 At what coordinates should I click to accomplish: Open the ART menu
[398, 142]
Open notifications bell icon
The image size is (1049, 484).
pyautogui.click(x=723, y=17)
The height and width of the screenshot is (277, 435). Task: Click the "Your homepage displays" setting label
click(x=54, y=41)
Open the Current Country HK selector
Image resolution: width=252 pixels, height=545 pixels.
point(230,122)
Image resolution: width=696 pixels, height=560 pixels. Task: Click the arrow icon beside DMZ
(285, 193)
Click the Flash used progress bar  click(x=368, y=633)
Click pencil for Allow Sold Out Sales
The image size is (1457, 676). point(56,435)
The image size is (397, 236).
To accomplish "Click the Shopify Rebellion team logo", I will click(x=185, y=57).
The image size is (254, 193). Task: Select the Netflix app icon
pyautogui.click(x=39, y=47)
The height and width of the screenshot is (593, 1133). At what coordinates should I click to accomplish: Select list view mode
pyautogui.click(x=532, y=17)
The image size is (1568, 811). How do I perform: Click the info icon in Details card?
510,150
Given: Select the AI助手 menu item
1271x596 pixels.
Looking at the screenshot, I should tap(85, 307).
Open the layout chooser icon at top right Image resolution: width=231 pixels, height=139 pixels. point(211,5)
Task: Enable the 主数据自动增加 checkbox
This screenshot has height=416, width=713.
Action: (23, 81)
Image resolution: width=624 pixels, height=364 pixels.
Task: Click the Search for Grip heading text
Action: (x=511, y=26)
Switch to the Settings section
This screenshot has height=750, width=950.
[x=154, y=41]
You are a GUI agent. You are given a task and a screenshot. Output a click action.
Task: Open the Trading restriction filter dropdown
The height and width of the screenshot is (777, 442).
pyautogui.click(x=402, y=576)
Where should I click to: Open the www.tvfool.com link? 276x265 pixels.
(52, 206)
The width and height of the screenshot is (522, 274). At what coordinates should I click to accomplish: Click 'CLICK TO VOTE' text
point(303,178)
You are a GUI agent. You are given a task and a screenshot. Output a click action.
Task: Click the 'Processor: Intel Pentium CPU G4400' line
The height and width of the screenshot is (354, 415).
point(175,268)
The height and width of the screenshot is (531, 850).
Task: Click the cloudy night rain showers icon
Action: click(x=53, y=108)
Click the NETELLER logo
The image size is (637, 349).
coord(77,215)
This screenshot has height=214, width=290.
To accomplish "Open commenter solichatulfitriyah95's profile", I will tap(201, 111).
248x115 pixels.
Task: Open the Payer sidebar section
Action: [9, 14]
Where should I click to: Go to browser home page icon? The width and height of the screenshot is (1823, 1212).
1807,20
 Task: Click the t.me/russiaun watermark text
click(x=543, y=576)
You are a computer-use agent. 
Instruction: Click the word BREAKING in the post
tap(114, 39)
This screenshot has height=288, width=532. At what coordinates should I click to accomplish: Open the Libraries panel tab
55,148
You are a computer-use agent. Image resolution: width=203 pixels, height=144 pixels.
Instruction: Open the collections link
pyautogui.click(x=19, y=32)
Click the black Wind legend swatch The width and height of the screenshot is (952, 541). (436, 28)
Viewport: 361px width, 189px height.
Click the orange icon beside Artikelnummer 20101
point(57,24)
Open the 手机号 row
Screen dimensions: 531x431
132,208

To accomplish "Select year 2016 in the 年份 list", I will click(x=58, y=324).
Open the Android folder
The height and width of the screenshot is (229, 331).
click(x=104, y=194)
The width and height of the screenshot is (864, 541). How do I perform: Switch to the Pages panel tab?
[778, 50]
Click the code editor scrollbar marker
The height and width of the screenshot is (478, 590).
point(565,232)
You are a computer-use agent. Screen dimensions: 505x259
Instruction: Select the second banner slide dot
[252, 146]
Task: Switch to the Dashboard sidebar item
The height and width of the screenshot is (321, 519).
----
» Task description: Locate the word "agent" in the data above. Copy every line carrying it.

» Written response:
You are a GUI agent. You are given a task and a screenshot. Output a click action.
You are a GUI agent. You are given a task and a screenshot. Output a click action.
You are a computer-use agent. 
You are a computer-use agent. Image resolution: width=203 pixels, height=144 pixels.
You are a computer-use agent. Screen dimensions: 505x259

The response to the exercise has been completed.